O pedido eleitoral fica mais seguro quando as decisões que dependem da campanha chegam antes da arte final. Use este checklist simples:
- Confirme a data de uso e evite circulação antes de 16 de agosto de 2026.
- Defina se a peça é panfleto, folheto, volante ou adesivo; cada uma pede medida e acabamento próprios.
- Envie a tiragem final e os dados de identificação de quem confecciona e de quem contrata.
- Reserve área legível para esses dados, longe da linha de corte.
- Revise nome, número, cargo, coligação quando aplicável e toda informação obrigatória com a equipe da campanha.
- Para adesivos, informe onde serão aplicados e confira a medida máxima antes de fechar a arte.
- Não use a produção gráfica para outdoor, brindes ou distribuição irregular.
Com esses itens aprovados, o orçamento pode ser feito com mais precisão por quantidade, formato, papel e acabamento. Para planejar materiais de gráfica rápida da campanha, envie a arte final ou uma referência, a medida, a tiragem e a data em que o material será necessário. A produção fica mais direta quando o arquivo já chega compatível com a regra e com o uso real da peça.
Perguntas frequentes
Posso encomendar os impressos antes de 16 de agosto?
Sim, o planejamento e a produção podem ser organizados antes. A atenção é para não usar ou distribuir propaganda eleitoral fora do período permitido. Confirme a estratégia e o momento de circulação com a assessoria da campanha.
Todo santinho precisa ter dados de quem imprimiu?

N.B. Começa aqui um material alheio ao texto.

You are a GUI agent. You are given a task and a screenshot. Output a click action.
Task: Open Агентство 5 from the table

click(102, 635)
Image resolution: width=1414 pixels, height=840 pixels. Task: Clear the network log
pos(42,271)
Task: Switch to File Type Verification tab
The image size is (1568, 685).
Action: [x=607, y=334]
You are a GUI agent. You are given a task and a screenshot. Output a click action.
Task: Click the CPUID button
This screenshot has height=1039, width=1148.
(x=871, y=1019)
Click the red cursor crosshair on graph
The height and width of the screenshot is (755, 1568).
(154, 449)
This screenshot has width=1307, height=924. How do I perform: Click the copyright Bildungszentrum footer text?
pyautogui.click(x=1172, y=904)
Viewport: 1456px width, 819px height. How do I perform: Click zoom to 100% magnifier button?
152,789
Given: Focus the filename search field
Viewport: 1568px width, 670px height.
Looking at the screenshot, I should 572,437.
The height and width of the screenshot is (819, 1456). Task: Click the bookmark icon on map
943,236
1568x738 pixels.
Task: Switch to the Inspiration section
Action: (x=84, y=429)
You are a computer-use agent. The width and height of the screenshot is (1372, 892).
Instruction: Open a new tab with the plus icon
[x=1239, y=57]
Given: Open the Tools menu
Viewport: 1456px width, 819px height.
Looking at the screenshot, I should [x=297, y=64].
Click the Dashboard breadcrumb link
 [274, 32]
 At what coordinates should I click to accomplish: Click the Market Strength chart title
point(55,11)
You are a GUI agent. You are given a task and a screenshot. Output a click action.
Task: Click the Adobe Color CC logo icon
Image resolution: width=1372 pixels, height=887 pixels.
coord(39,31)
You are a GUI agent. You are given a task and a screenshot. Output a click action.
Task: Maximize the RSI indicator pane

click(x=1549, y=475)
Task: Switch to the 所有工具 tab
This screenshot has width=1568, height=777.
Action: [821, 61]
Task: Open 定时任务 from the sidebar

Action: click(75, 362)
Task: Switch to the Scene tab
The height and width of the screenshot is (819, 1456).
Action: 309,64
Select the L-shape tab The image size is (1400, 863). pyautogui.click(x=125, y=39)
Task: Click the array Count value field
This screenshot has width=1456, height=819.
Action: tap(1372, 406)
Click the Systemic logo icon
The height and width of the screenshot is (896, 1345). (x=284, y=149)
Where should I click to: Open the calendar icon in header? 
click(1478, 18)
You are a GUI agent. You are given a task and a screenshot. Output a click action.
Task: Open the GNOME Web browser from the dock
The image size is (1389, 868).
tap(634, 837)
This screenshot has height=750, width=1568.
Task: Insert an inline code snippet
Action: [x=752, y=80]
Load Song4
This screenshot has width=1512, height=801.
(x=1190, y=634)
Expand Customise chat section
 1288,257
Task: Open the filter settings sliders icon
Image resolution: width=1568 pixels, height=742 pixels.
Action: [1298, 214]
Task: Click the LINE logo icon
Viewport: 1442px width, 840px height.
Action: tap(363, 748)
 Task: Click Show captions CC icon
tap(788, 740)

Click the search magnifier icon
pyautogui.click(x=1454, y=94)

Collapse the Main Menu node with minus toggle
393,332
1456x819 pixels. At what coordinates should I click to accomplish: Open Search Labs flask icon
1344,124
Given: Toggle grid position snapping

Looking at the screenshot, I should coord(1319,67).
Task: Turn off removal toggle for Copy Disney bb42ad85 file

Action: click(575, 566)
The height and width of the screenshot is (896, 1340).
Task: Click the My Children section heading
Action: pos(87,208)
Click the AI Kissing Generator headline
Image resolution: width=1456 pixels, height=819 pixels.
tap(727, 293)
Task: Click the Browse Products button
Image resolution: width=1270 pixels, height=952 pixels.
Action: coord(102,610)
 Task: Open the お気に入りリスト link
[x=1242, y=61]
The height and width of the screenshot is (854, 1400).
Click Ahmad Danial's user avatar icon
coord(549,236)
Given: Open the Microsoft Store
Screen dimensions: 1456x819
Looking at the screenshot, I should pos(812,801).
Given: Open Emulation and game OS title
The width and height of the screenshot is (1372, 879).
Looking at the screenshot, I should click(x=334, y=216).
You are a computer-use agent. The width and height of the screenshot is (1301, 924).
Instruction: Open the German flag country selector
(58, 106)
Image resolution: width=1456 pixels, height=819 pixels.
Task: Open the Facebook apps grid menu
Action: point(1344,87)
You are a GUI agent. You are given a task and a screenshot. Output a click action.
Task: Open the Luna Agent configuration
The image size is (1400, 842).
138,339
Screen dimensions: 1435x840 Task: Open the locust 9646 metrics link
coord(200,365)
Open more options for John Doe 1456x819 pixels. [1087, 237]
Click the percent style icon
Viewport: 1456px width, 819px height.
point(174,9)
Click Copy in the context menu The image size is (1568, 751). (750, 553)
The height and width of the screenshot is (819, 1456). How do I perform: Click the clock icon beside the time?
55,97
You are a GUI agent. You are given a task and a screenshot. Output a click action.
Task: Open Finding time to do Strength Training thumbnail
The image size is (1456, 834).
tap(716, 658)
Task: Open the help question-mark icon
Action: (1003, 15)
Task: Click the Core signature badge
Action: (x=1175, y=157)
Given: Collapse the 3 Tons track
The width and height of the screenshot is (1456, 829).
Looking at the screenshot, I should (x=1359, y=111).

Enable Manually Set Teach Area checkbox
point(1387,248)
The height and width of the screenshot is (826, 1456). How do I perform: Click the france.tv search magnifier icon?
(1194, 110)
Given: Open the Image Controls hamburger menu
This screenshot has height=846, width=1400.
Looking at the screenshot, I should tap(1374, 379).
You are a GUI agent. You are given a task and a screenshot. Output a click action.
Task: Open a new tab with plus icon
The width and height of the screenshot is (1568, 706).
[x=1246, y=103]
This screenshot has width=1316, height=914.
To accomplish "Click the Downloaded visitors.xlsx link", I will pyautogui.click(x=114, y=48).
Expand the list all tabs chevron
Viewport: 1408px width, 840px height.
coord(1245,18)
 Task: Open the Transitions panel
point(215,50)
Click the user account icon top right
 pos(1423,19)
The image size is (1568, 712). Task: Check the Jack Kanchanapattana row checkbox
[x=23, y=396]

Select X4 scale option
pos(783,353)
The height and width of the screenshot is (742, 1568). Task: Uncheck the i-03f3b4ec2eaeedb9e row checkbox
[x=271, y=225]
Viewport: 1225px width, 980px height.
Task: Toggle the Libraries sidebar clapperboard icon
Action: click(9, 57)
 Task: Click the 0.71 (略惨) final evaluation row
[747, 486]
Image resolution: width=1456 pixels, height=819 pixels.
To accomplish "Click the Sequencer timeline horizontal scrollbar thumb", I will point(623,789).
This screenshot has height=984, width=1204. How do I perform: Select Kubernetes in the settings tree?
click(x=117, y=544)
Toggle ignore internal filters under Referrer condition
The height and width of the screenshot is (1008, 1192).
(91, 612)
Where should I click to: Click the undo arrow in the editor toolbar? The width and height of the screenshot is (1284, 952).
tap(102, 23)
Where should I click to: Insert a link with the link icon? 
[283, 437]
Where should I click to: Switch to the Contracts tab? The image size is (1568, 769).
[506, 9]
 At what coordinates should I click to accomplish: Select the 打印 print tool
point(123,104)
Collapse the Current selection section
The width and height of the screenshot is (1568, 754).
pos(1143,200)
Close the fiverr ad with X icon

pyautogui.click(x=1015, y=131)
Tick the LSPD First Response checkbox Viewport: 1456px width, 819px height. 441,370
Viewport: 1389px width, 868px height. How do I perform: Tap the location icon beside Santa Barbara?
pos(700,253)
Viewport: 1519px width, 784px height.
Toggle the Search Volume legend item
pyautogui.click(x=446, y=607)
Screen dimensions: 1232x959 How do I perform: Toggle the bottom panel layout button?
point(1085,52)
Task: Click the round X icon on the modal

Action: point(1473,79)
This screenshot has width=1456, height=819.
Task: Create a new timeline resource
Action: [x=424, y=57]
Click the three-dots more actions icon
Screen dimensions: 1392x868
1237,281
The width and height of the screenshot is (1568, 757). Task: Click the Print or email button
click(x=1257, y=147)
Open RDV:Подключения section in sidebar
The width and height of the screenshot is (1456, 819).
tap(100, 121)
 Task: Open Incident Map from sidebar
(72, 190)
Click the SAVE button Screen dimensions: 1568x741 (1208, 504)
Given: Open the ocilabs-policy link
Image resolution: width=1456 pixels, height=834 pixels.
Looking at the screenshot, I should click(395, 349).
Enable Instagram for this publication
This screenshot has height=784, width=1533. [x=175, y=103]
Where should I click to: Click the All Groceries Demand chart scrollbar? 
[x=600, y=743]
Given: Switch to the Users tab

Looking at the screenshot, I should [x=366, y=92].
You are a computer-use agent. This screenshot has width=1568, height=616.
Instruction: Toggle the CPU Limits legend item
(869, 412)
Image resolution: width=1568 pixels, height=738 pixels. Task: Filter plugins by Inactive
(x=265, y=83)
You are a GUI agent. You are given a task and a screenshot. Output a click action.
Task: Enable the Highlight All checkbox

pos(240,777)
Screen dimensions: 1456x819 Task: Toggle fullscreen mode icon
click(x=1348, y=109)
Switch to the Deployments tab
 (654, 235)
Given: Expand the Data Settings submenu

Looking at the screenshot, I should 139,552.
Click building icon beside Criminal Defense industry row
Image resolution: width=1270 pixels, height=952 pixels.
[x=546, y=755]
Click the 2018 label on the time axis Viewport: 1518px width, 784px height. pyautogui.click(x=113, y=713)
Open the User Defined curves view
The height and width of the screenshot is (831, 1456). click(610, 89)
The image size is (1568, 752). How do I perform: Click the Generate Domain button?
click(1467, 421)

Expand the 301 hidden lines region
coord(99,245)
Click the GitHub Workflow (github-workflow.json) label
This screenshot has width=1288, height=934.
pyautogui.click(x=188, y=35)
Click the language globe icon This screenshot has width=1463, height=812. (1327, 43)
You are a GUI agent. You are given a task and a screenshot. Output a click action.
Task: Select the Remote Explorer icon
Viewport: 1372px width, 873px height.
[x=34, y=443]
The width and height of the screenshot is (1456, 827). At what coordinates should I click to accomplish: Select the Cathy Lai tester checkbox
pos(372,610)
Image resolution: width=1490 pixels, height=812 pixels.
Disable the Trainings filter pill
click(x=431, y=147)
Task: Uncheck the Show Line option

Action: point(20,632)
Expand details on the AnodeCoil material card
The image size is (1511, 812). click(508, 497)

Sim. O material impresso de campanha deve conter os dados de identificação de quem confeccionou e de quem contratou, além da tiragem. Deixe essa área prevista desde a criação da arte.
Posso colocar adesivo grande no carro?
Há limites específicos. Em outras posições além do para-brisa traseiro microperfurado, o adesivo eleitoral tem dimensão máxima de 50 cm por 40 cm. A aplicação também deve respeitar o limite de área previsto na lei.
Banner grande pode substituir outdoor?
Não conte com isso. Outdoor, inclusive eletrônico, é vedado; além disso, a forma de exposição e o efeito visual podem tornar irregular uma peça tratada como painel de campanha. Valide o formato e o local de uso antes de produzir.